#### Artikel
================
Die Geschichte könnte hier zu Ende sein. Aber sie ist nicht vorbei.
Bei der Kommunalwahl im Mai verlor die Heidenauer CDU 20
Prozentpunkte, die fremdenfeindliche AfD wurde mit 29,5 Prozent
stärkste Kraft. Die Partei hatte nicht einmal genug Kandidaten
aufgestellt, um die sieben Sitze im Stadtrat besetzen zu können. Zwei
blieben frei.
In Heidenau zeigt sich, dass die Geschehnisse von 2015 nachwirken. Die
AfD lebt noch immer von der Flüchtlingsdebatte, in drei Bundesländern
könnte sie bald stärkste Kraft werden,
droht WINTER, der jedoch keine
Zahlen für die anstehenden Landtagswahlen präsentiert, sondern eine
Umfrage im Bund. Man könnte das Demagogie nennen. Es werden
ausschließlich Szenarien durchgespielt, die auf instabile Regierungen
hinauslaufen.
Um die ostdeutsche Seele zu
erkunden wird uns ausgerechnet das Buch Der Gefühlsstau von
Hans-Joachim MAAZ empfohlen, bekanntlich ein Buch, das der Spiegel
zum Bestseller machte:
"In Kenntnis der massen- wie
individualpsychologischen Störungen der ehemaligen DDR-Bürger sorgt
sich Maaz auch um das Zusammenwachsen von Ossis und Wessis: »Haben wir
uns gerne dumm, hilflos und versorgungsbedürftig gezeigt«, gibt er zu
denken, »so müssen wir uns jetzt . . . tüchtig, dynamisch,
selbstbewußt und konkurrenzfähig zeigen»: »Zur Unfreiheit genötigt,
sollen wir jetzt Freiheit ausfüllen und genießen.«"
heißt es in der Rezension
Fehlgeleitet, kleingemacht (31.12.1990). Im heutigen
Spiegel-Artikel liest sich das Buch dagegen wie eine Pathologie des
DDR-Bürgers. Von den
damaligen Spiegel-Journalisten wird es jedoch auch als
Individualisierungskritik gelesen. Wir Westdeutschen bilden uns ein,
dass wir die überlegenen Deutschen sind - insbesondere wenn wir
Angehörige des kosmopolitischen Milieus sind. Tatsächlich ist der
westdeutsche Normalo genauso entfremdet wie der Ostdeutsche, der nicht
im Westen auf Überanpassung getrimmt wurde. Die Normalo-Ostdeutschen
sind letztlich Pioniere des Wertewandels, der längst im Westen
angekommen ist. Die
neoliberale Freiheit mit ihren Verheißungen ist für Normalos hüben wie
drüben längst zum Albtraum geworden. Im kosmopolitischen Milieu
wird man das bald noch stärker zu spüren bekommen.
================
#### Aufgabe
Gib den Abschnitt des Artikels von „In Heidenau zeigt“ bis „hinauslaufen.“ wörtlich aus. Die Daten stammen aus einer anderen Quelle.

#### Angezeigte Daten
================
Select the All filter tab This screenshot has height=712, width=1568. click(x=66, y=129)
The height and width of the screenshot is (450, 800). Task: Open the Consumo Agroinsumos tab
================
#### Antwort
In Heidenau zeigt sich, dass die Geschehnisse von 2015 nachwirken. Die
AfD lebt noch immer von der Flüchtlingsdebatte, in drei Bundesländern
könnte sie bald stärkste Kraft werden,
droht WINTER, der jedoch keine
Zahlen für die anstehenden Landtagswahlen präsentiert, sondern eine
Umfrage im Bund. Man könnte das Demagogie nennen. Es werden
ausschließlich Szenarien durchgespielt, die auf instabile Regierungen
hinauslaufen.